Uniswap Wins Legal Battle Against Class Action Over Crypto Fraud Claims
Uniswap Labs and its CEO Hayden Adams have successfully defeated a class-action lawsuit that claimed the decentralized exchange facilitated fraudulent activities known as “rug pulls.” A federal judge’s decision on March 2, 2026, dismissed all allegations with prejudice, affirming that the company was not liable for the tokens traded on its platform.
The lawsuit, titled *Risley v. Uniswap Labs*, was initiated in April 2022 by a group of investors including Nessa Risley, who alleged they suffered losses from trading 38 scam tokens on the platform. Plaintiffs argued that Uniswap’s operations enabled fraudulent behavior and violated state consumer protection laws. Their claims sought to hold the developers accountable for third-party scams facilitated by the exchange’s trading interface.
Judge’s Ruling
U.S. District Judge Katherine Polk Failla issued a ruling that found the plaintiffs failed to demonstrate that Uniswap had prior knowledge of the fraudulent tokens traded. The ruling labeled the notion of holding smart contract authors liable for the misuse of their open-source platforms as “illogical.” It emphasized that simply providing a trading interface is insufficient to constitute “substantial assistance” in fraud, a stance similar to that of traditional exchanges in cases involving bad actors.
The court also pointed out that many complaints from victims surfaced only after trades had been executed, indicating that Uniswap did not facilitate fraud intentionally. In addition, the judge noted Uniswap’s proactive measures to warn users about the risks of potential scams through its terms of service and blog posts.
The case had earlier seen federal securities claims dismissed, which were upheld by the Second Circuit Court. Only state-law claims regarding aiding or abetting fraud, consumer protection violations, and unjust enrichment remained, and those too were summarily dismissed by the court.
Market Reaction and Industry Implications
Following the ruling, Uniswap’s native token, UNI, rose sharply by 6%, trading at approximately $3.92 as of March 3, 2026. This increase reflected bolstered confidence among investors regarding Uniswap’s operations and regulatory compliance.
Uniswap’s General Counsel Brian Nistler described the ruling as a “precedent-setting decision for decentralized finance (DeFi).” He highlighted that it establishes a clear boundary that developers are not responsible for the misuse of their open-source protocols by unknown token issuers. This legal precedent could serve as a foundational benchmark for future cases involving decentralized platforms and their users.
While the victory offers clarity for Uniswap, it may have implications for the broader market as regulators continue to consider the responsibilities and liabilities of decentralized exchanges.

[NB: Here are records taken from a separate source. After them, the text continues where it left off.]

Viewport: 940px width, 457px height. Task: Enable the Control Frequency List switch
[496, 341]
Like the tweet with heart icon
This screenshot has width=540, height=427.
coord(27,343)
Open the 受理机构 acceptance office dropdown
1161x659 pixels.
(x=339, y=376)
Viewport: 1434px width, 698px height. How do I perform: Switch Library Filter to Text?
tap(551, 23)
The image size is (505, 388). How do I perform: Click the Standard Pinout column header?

As scrutiny of cryptocurrency operations intensifies globally, the outcome of this case could influence how regulators craft policies around DeFi operations.
Looking Ahead
As Uniswap celebrates its legal win, the case underscores ongoing tensions between regulatory frameworks and the operational freedoms of DeFi platforms. Legal experts argue that while the ruling is a positive development for Uniswap, ongoing concerns around investor protections and scam risks within the crypto ecosystem remain. The growing complexity of the regulatory landscape might spur future litigation aimed at defining a clearer framework for decentralized platforms.
In light of this ruling, stakeholders in the crypto industry are likely to continue monitoring developments closely, particularly as regulators consider their next steps in crafting comprehensive crypto legislation.